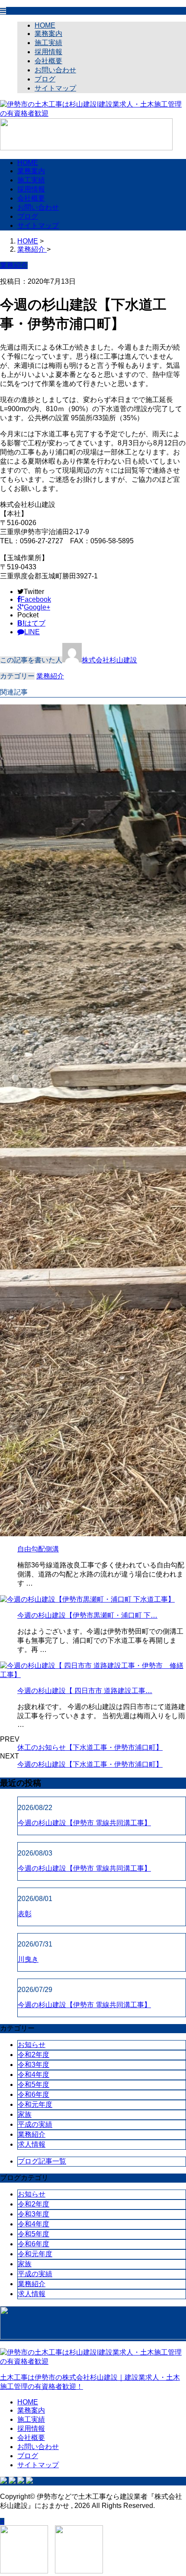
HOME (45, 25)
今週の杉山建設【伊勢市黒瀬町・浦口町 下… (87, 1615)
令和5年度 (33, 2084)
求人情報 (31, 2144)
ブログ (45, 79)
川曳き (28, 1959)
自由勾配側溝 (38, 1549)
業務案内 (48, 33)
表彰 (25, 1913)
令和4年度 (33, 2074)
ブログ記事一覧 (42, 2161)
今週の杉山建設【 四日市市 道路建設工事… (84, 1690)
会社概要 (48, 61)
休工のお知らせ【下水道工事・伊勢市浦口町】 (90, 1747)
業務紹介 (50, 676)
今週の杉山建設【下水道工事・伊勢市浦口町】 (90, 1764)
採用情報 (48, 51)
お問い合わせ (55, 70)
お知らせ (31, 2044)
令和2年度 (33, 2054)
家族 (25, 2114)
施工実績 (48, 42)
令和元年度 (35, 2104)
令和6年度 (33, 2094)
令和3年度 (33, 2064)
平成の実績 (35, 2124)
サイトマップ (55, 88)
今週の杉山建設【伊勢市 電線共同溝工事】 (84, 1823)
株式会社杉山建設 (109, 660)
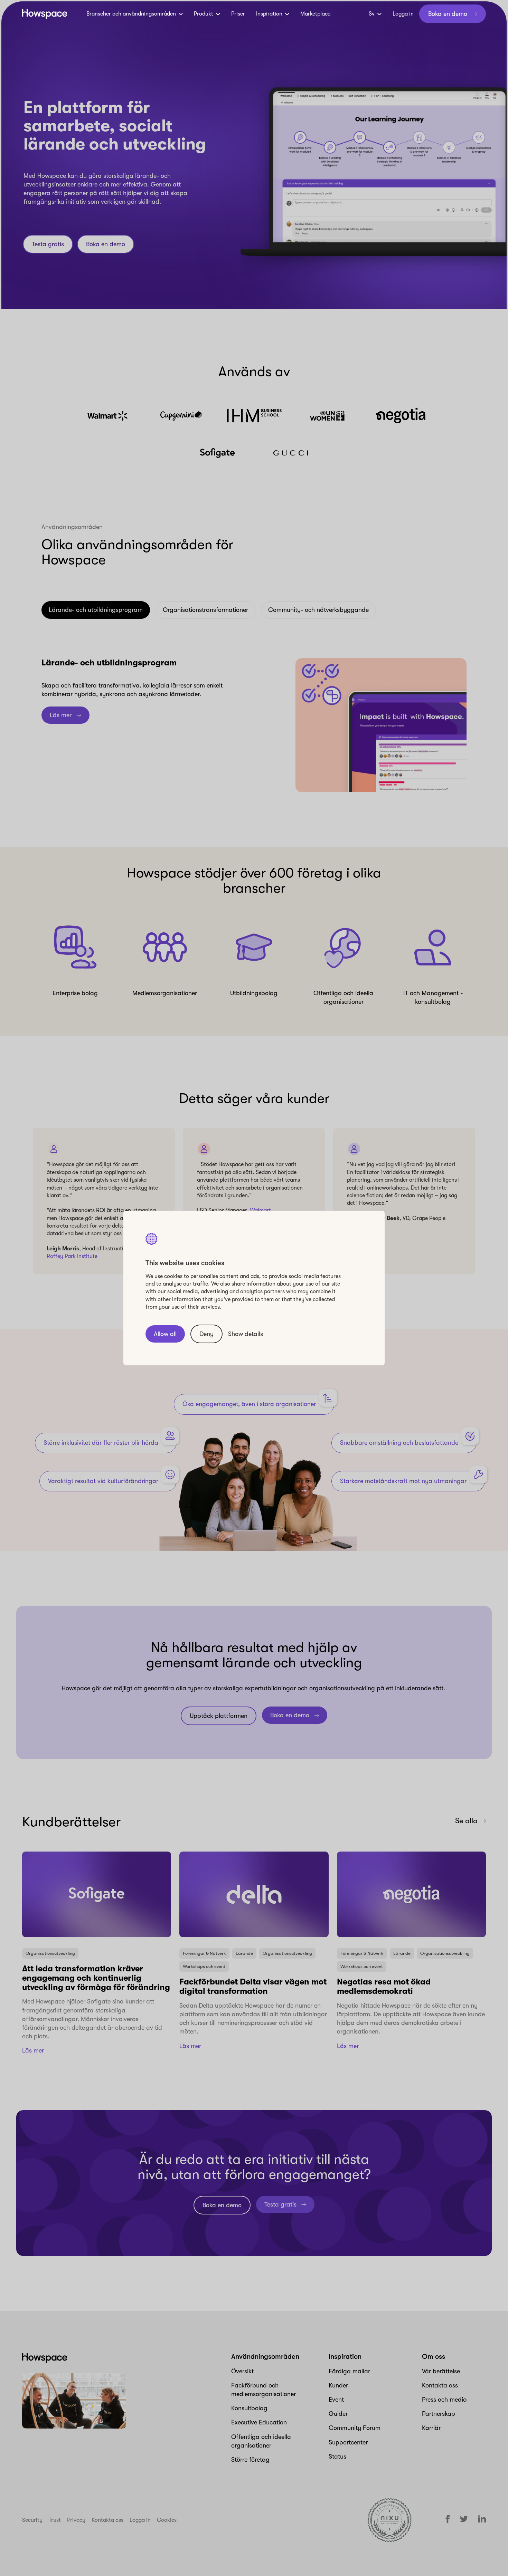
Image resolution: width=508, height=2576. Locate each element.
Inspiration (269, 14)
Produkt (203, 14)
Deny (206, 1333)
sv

▬▬▬▬▬▬▬▬▬▬

What is required
Could you copy every line from the records that mentions the word "下水道工事"?

Solution for this task
休工のお知らせ【下水道工事・伊勢市浦口町】 (90, 1747)
今週の杉山建設【下水道工事・伊勢市浦口町】 (90, 1764)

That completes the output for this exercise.